Exercise: Output the records between the line holding "Click the Man Utd club crest" and the line holding "point(236,256)", inclusive, reproducing each line verbatim. Omit the pictures from your answer.

Information provided:
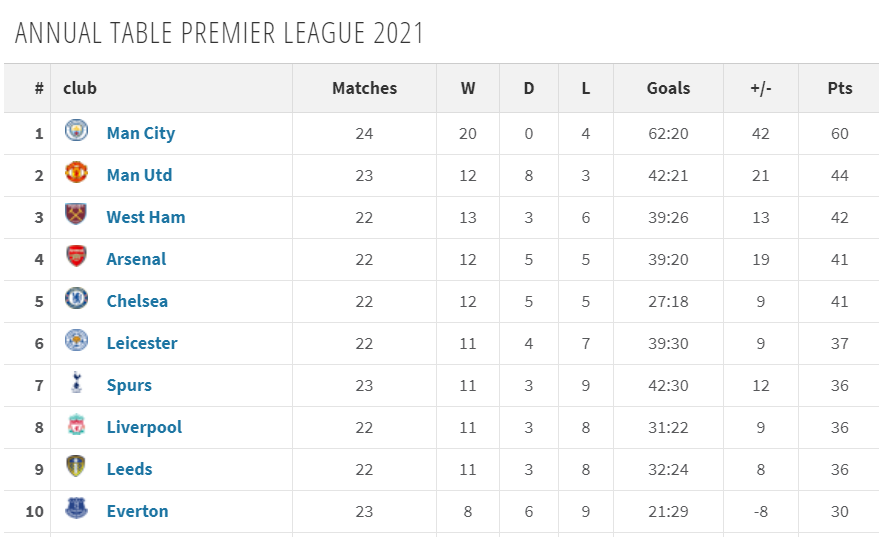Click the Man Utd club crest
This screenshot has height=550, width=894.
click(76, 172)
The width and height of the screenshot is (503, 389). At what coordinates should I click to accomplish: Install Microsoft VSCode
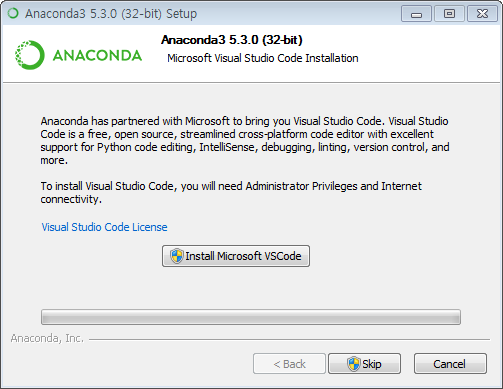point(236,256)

* * *

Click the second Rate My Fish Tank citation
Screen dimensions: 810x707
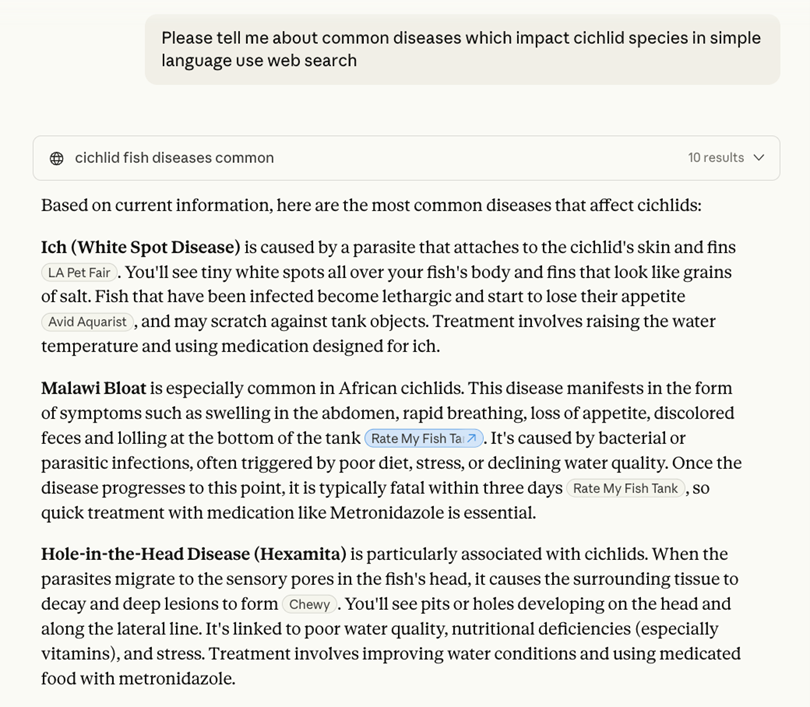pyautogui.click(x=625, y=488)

...

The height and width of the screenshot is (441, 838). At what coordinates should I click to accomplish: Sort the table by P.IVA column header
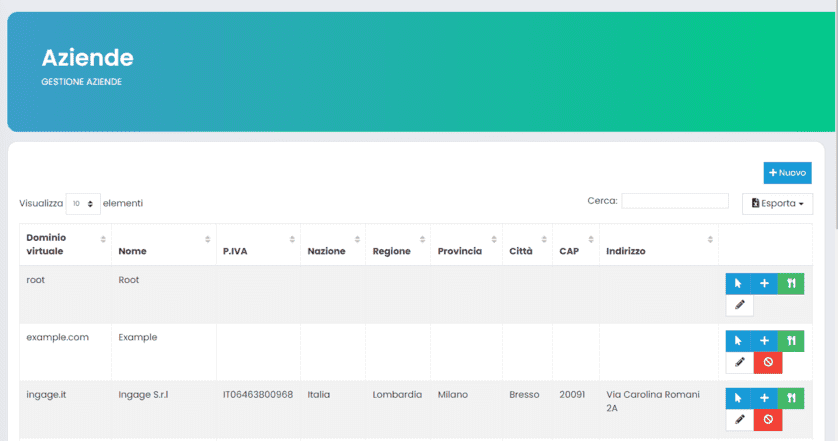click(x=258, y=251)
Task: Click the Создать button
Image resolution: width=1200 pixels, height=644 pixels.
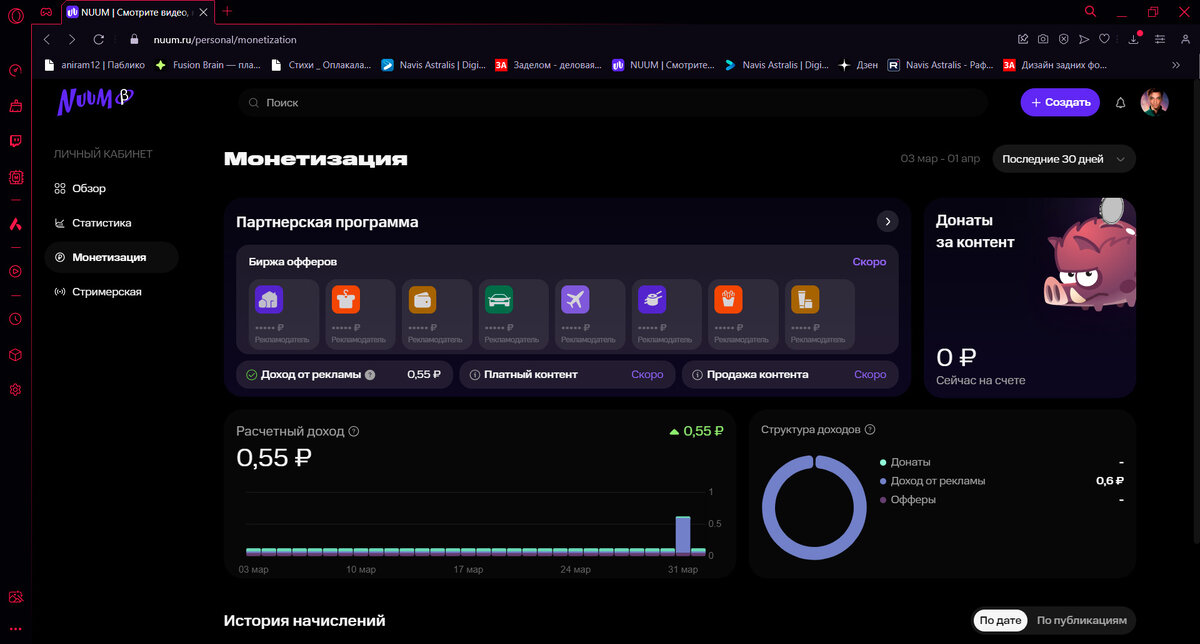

Finished exercise:
Click the Man Utd club crest
This screenshot has height=550, width=894.
click(76, 172)
The width and height of the screenshot is (503, 389). At what coordinates should I click to accomplish: Install Microsoft VSCode
point(236,256)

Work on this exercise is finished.